Many international purists are none too happy with the NRL becoming involved in the marketing and execution of international fixtures, as the NRL is a commercial entity and will only back games if they are commercially viable, therefore lesser teams all but get overlooked as they are not as appealing to broadcasters and viewers alike.
But this is a good thing because as great and well-meaning as the RLIF is, it has only a fraction of the resources and influence in Australia and New Zealand.
If the NRL can bear some of the initial costs it will give the RLIF more finances to put back into minnow nations and grassroots programs.
Another benefit of the games being controlled by Moore Park and not Manchester is the fact that the players and clubs will actually comply with the request of the NRL, whereas fixtures that are only sanctioned by the RLIF mean that players have to almost defy their employer to participate.
The knock-on effect around the uncertainty of player participation has killed fixtures in extreme cases and never allowed international rugby league to gain any momentum. This makes the game look like a basket case.
The pool fixture between Australia and England in Melbourne at the 2017 World Cup was watched by more people than any NRL regular season fixture that year. That’s right – more people tuned into that game than the Anzac Day game or the Queensland derby.
That game acts as evidence that if marketed correctly, meaningful international matches can be a major force on the rugby league calendar as the sport fights for significance in the Australian sporting landscape.
As the sport continues to grow, it continues to strike a good balance between international and domestic content that the other codes sometimes lack.
Rugby and football have amazing international content but their Australian domestic fixtures are bleeding viewers and money.
On the other hand, the AFL has an enviable domestic competition with huge crowds and viewership but a minute international presence.
Like a cellular antenna, the NRL has a three-pronged approach of premiership, Origin and now internationals – a major advantage in a challenging sporting environment.
Rugby league still has a long way to go, especially outside of Australia.
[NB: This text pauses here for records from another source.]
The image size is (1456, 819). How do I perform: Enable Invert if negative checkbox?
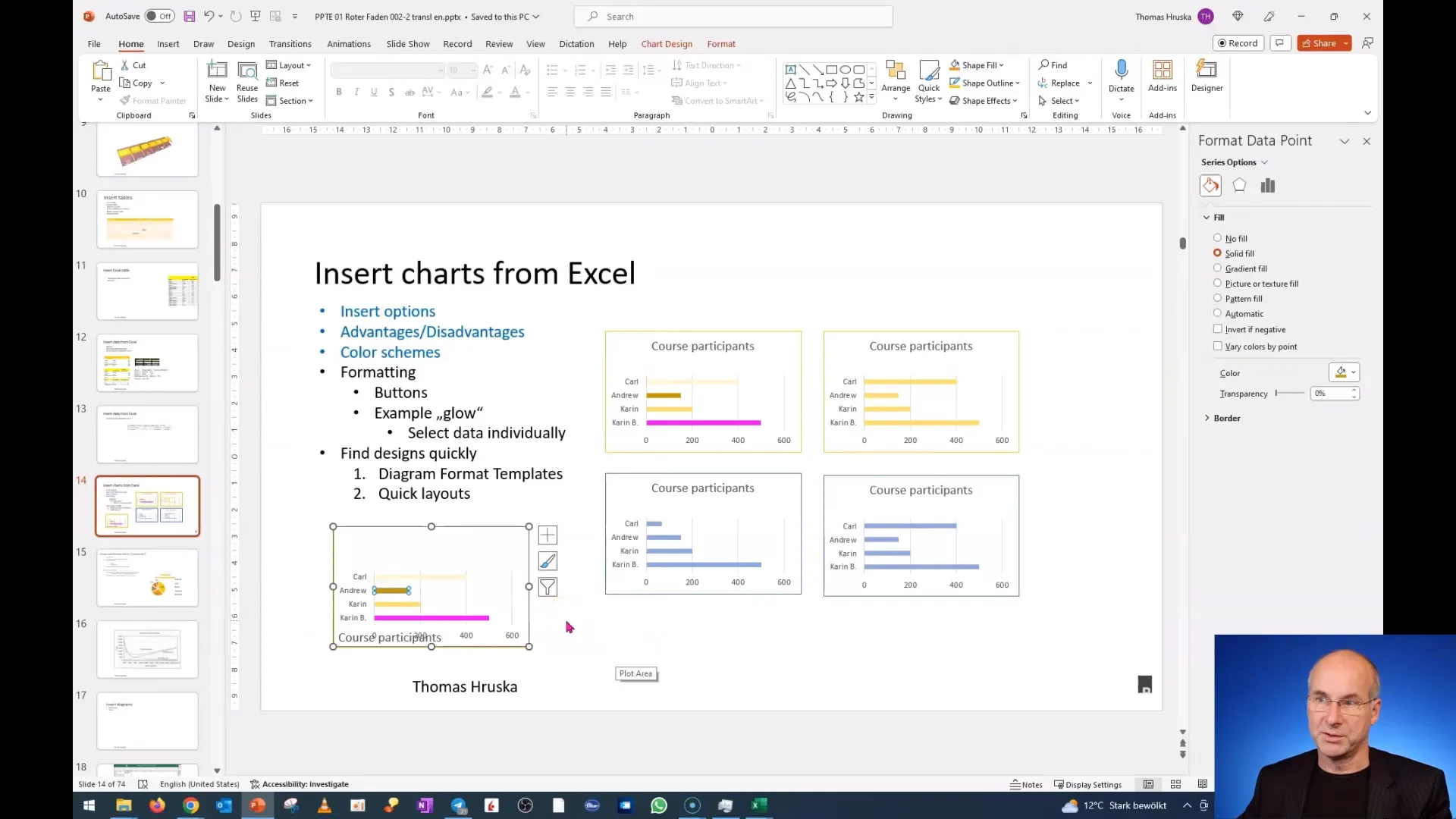(1218, 329)
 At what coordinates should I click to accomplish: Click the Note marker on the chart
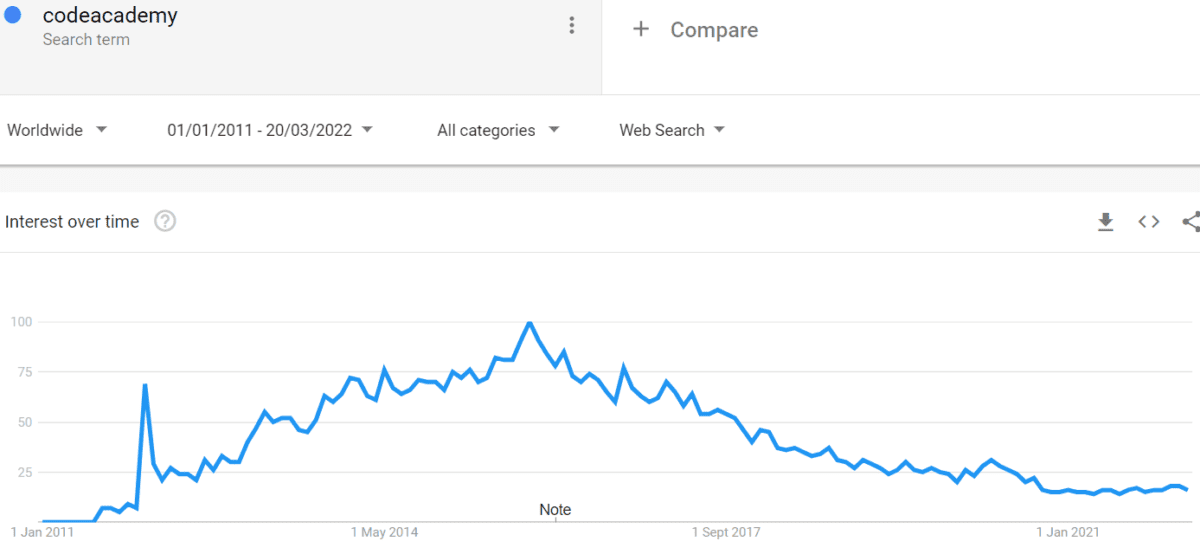(x=555, y=510)
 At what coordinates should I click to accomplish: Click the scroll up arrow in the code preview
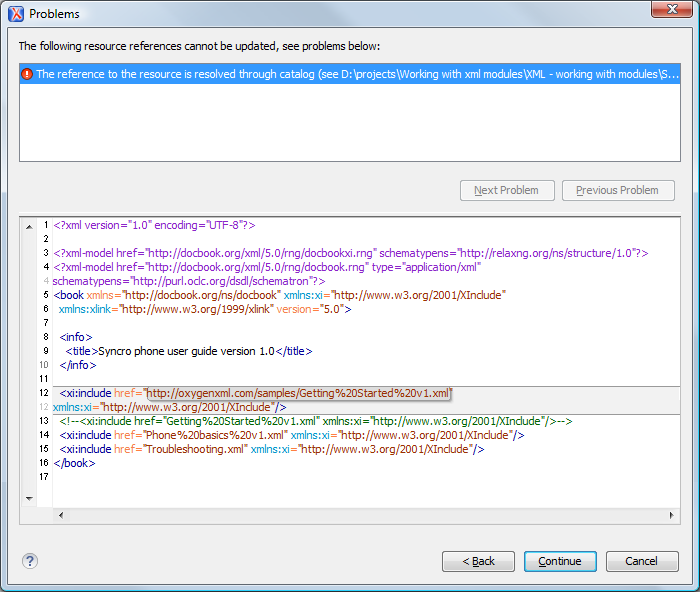(x=28, y=224)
Besides four or five countries, the game barely exists.
And very loose eligibility rules draw heavy criticism, although I doubt that these critics have actually watched a game and seen the passion displayed by the payers.
Despite this, the game is growing every year.
If someone had told you that Tonga would pack out stadiums in Auckland and players would willingly forgo Origin and tier one nation paydays, you would have laughed them out of the room.
Now we can only hope that these massive international events will be a success with fans both here and abroad and the game can build on that momentum.